霧吹きの痛み

夫が振替休日、私が出勤だった昨晩のできごと。

「使っている途中で霧吹きが壊れたから、買っておいたよ」と夫。

室内の観葉植物には、基本的に毎日霧吹きで葉水をやることにしている。
そのガラス霧吹きのことだ。

夫の目線の先には、明らかに100円ショップで購入したプラスチックの霧吹き。
100円ショップの霧吹きは、水の勢いが激しく、植物が痛々しい。
私はそれを知っている。

・なぜ勝手に購入するのか
・なぜLINEでどうするか聞いてくれなかったのか

私が、家の中のもの1つ1つ、吟味して購入しているのを知っているのに・・・。

「知っているのに・・・」

・・・きっと、知らないのだろう。
「知っているだろう」「わかるだろう」は通じない。
夫は何も見ていない。
夫は何もわからないのだ。

ガッカリしたのは、意にそぐわないものを購入したことだけではない。

いつもは勤務後、飼い猫のため急いで帰宅するけれど、今日は夫が家にいるから買い物をして帰った。
夫も、猫の餌ならあげられる。

買い物といっても、私物ではない。

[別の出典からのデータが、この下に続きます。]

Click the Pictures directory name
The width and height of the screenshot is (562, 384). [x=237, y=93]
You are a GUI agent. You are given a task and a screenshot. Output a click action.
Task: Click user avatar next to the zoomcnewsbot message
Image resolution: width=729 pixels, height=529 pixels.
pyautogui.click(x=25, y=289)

家で必要なものだ。
昼間にLINEの1つでも入れてくれていたら、霧吹きも一緒に購入して帰ることが可能だったのに。

・なぜ、買ってきてと頼んだものは買ってこないのに
・なぜ、頼みもしないものは買ってくるのだろう

もちろん、自分のこだわりだとわかっている。
それでも、こんなことでも、不意に、叫びだしたくなる。

払う気のない108円。
痛みを伴わないと沁みないだろう、浅はかな意地悪。

けれど、少し時間をおいて渡した。
「今度からちゃんと聞いてね」の言葉をそえるために。

たぶん、わからないだろう。
また同じことをするのだろう。
言っても無駄なのだろう。

もしくは、わからないから「もう何もしない」だろう。

あっさり受け取られた108円。

霧吹きをゴミ箱に投げ入れ、行き場のない感情の震えを発散しようとする。
翌朝には、申し訳ないような気持ちがして、ゴミ箱から戻したけれど。

夫が買ってきた霧吹きは、私の小さな手には、レバーが大きすぎ、指間に食い込んだ。
それが、すべての象徴のようだった。

再び、静かな気持ちで、霧吹きをゴミ箱に入れた。